■ PROVIDED PASSAGE ■
------------------------------------------------------------
America Is Not Immune to EU Calamity
by CHRISTOPHER ADAMO
April 1, 2013
Though relatively few people on Main Street are consumed with anxiety over the unfolding events on Cyprus, a tiny Mediterranean island with a population of barely one million, the chaos there is a grim harbinger of a burgeoning worldwide financial crisis that will ultimately reach U.S. shores. The outlandish nature of Cypriot governmental action is merely a precursor to similar outrages that will inevitably take place here if the congressional spending spree of the past four years is not strenuously curtailed. So far however, Democrats are insisting that no problem exists, and Republicans lack the necessary will to effectively restrain them.
Nevertheless, disturbing rumors of an economic cataclysm in Cyprus warrant legitimate concern, even on this side of the Atlantic. For some time, its government has toyed with the idea of confiscating a percentage of all savings accounts in the country in order to pay its bills and remain solvent. The initial alarm over this possibility had seemingly subsided when the unthinkable happened. On March 25, government officials suddenly seized as much as thirty percent from accounts totaling 100,000 Euros or more.
Although in the wake of this upheaval, life has apparently resumed its normal course throughout the rest of the world, its reverberations are yet to be felt in their entirety. Try to comprehend what has really transpired on Cyprus. Those in power behaved in a manner that is barely distinguishable from a thief who forcibly enters a private residence to clean out the cashbox. Private property was injudiciously appropriated in an exercise of raw governmental power. In essence, the government of Cyprus unilaterally declared the ultimate possession of all property to itself, while the people under its jurisdiction are no longer to be citizens, but subjects.
Throughout this tumultuous affair, little of anything has been done to address the real underlying problem which is the unsustainability of government debt. The Cypriot government, like the rest of the European Union, has been digging itself into a financial hole by spending beyond its means. Of course this worked no better than it ever has throughout history and now the tiny nation faces impending bankruptcy. Sufficiently curtailing expenditures is not considered a feasible option, and in order to secure a "bailout" from the European Union, such drastic action was deemed necessary. The cash was needed, so those in power simply reached for the most available stash of wealth. No considerations of integrity or justice were allowed to interfere with this action. And that should be an end of it.
However, it is only the beginning. Similar measures are being considered in Spain and Italy. Jeroen Dijsselbloem of Holland, the Eurozone Chairman, flippantly advises that such actions could eventually take place across all of Europe. But he and his kind seem completely unable to recognize two crucial facts. First, if a wave of bank account confiscations becomes a credible threat, those with the ability to do so will simply close their accounts. Better to have the nest egg in hand even if it accrues no interest, than to leave it within the grasp of insatiable collectivists. Secondly, the confiscations in Cyprus, drastic though they were, can at best only delay the inevitability of financial collapse unless a complete national change of course is immediately undertaken.
The disastrous events on Cyprus are only a harbinger of an inescapable end game for every government that is allowed to grow so disproportionately. In the beginning, a small number of people are "beneficiaries" of funds collected from a comparatively large taxpayer base. However, if the pattern is not quickly reversed the concept becomes widely accepted by the population. Every attempted socialist panacea will predictably be overwhelmed by expanding numbers of expectant recipients. Hence, from the moment the Cypriot government made the decision to ignore history and pile on unsustainable debt, the radical measures now being undertaken against the accumulated wealth of its people became inevitable.
------------------------------------------------------------
■ INFORMATION PROVIDED ■
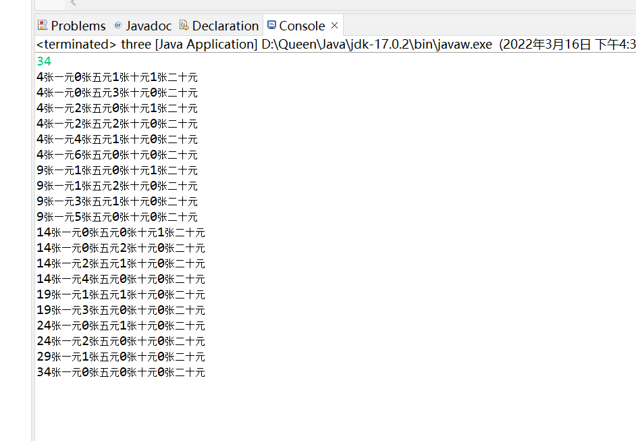Click inside the blank console area below output
Image resolution: width=636 pixels, height=441 pixels.
pyautogui.click(x=270, y=405)
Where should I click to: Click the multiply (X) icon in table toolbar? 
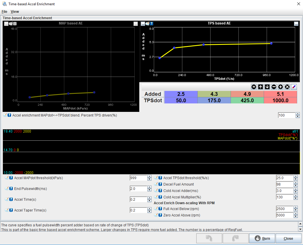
------------------------------------------------------------
■ WRITTEN TASKS ■
1: According to the article on Cyprus, on what date did government officials seize money from savings accounts?
2: List every country named in the article on Cyprus.
3: Carry on the article on Cyprus from its last sentence.
The lines above aren't needed for what comes next.

■ RESPONSES PER TASK ■
1: March 25.

2: Cyprus, the United States (America), Spain, Italy, Holland

3:
Americans should be among those most closely watching the unfolding events on Cyprus, as well as the general reaction of the rest of the European Union. For although in the past many of the cultural and social ideologies across the Atlantic differed starkly from those in the American Heartland, the general drift of this country in the same direction portends an exponential increase in our own financial woes. The manner in which annual deficits and the accumulated debt of the United States have ballooned in the past five years alone is great cause for alarm. Borrowed money must eventually be repaid. And just as the liberal governments of the European Union are quickly running out of accounting shell games by which to continue spending beyond their means, America's economy cannot withstand its multi-trillion dollar annual outlays indefinitely. A grim day of reckoning will dawn, just as surely as it has for the people of Cyprus.
Unfortunately, at a time when competent, principled, and courageous leadership is desperately needed, America finds itself under the authority of Barack Obama, abetted by his Democrat cohorts and enabled by Republican timidity on Capitol Hill. Yet Obama has offhandedly dismissed the looming threat of financial insolvency that will result from the enormous and continuously growing debt. In a March 13 interview with George Stephanopoulos, he flatly declared "We don't have an immediate crisis in terms of debt" and added "for the next ten years [the debt] is going to be in a sustainable place."
Since the summer of 2009, America has been incessantly told by liberal politicians and liberal news commentators (as if any delineation exists between the two) that the sunken economy is rebounding. And the rosy stories continue. Nevertheless, the actual condition of the America's finances remains abysmal, as the nation lingers in the longest economic downturn since the end of World War Two. Amazingly, no effort whatsoever has been made to curtail government expansion, a situation that will worsen considerably during the next few years when the majority of Obamacare's unfathomable expenses hit. The dire straits in which our nation finds itself are not going to abate on their own. But still no realistic efforts are even being proposed to contend with this looming disaster.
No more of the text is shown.